Saved data entries:
+ + + + + + +

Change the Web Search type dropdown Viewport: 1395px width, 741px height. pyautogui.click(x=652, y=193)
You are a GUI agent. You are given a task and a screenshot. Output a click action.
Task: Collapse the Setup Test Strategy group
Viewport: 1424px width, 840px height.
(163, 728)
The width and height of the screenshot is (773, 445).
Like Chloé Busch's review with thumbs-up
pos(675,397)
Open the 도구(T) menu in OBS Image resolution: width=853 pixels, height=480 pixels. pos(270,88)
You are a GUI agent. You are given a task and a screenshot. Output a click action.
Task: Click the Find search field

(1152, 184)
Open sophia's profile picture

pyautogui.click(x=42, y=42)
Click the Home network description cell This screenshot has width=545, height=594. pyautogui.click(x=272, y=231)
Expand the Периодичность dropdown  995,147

+ + + + + + +

_EXERCISE BRIEF_
Beginning with the line that contains "Open the 도구(T)", quote each line exactly through the last line of the entries above, and nothing beyond them.

_RESPONSE BELOW_
Open the 도구(T) menu in OBS Image resolution: width=853 pixels, height=480 pixels. pos(270,88)
You are a GUI agent. You are given a task and a screenshot. Output a click action.
Task: Click the Find search field

(1152, 184)
Open sophia's profile picture

pyautogui.click(x=42, y=42)
Click the Home network description cell This screenshot has width=545, height=594. pyautogui.click(x=272, y=231)
Expand the Периодичность dropdown  995,147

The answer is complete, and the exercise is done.